_Brief_. Convert everything in the records below, from the line containing "Where should I click to: Close" down to the line containing "Looking at the screenshot, I should [x=935, y=163].", into a Markdown table with the columns Row and Line, one numbered row per line. Omit blank lines.

_Supplied data_.
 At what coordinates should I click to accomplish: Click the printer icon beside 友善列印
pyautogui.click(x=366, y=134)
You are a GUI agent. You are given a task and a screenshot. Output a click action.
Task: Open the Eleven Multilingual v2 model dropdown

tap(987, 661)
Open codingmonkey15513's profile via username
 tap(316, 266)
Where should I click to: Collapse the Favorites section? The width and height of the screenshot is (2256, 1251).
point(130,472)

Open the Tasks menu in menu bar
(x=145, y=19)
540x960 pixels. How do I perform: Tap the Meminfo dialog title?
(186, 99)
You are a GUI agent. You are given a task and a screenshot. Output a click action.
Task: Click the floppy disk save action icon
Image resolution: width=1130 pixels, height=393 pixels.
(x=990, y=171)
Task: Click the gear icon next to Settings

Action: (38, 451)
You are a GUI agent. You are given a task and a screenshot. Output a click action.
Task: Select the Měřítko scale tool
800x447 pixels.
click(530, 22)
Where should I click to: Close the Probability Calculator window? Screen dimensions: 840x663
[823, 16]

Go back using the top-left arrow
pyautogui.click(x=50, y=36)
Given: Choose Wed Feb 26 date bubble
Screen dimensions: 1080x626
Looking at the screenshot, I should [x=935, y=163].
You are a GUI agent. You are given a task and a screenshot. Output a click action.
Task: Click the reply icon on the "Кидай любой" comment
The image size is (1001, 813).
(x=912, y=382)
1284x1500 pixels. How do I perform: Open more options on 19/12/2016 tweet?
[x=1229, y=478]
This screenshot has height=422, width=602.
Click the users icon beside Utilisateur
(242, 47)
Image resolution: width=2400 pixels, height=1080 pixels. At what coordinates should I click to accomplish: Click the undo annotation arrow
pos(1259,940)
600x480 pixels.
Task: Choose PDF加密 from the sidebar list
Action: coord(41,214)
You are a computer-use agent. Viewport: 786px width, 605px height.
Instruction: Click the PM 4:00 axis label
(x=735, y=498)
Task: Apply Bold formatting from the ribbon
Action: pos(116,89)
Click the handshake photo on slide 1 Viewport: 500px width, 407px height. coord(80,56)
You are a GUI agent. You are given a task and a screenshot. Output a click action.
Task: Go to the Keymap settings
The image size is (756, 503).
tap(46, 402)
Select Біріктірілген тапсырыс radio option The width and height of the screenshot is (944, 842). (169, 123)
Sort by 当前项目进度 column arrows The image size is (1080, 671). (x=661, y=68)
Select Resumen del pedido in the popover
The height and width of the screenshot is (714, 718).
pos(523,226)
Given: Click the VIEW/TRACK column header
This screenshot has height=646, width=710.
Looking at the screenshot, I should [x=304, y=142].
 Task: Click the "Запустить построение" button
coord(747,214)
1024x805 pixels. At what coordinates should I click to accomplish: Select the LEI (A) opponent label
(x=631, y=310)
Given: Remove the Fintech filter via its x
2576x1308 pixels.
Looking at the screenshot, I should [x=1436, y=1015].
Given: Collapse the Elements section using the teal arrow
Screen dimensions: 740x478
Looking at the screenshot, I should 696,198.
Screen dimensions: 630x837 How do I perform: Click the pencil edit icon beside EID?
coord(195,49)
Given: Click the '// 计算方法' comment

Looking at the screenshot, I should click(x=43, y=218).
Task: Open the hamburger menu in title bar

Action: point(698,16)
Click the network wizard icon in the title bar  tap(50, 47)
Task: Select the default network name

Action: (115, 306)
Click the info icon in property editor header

_Solution to this task_.
| Row | Line |
|---|---|
| 1 | Where should I click to: Close the Probability Calculator window? Screen dimensions: 840x663 |
| 2 | [823, 16] |
| 3 | Go back using the top-left arrow |
| 4 | pyautogui.click(x=50, y=36) |
| 5 | Given: Choose Wed Feb 26 date bubble |
| 6 | Screen dimensions: 1080x626 |
| 7 | Looking at the screenshot, I should [x=935, y=163]. |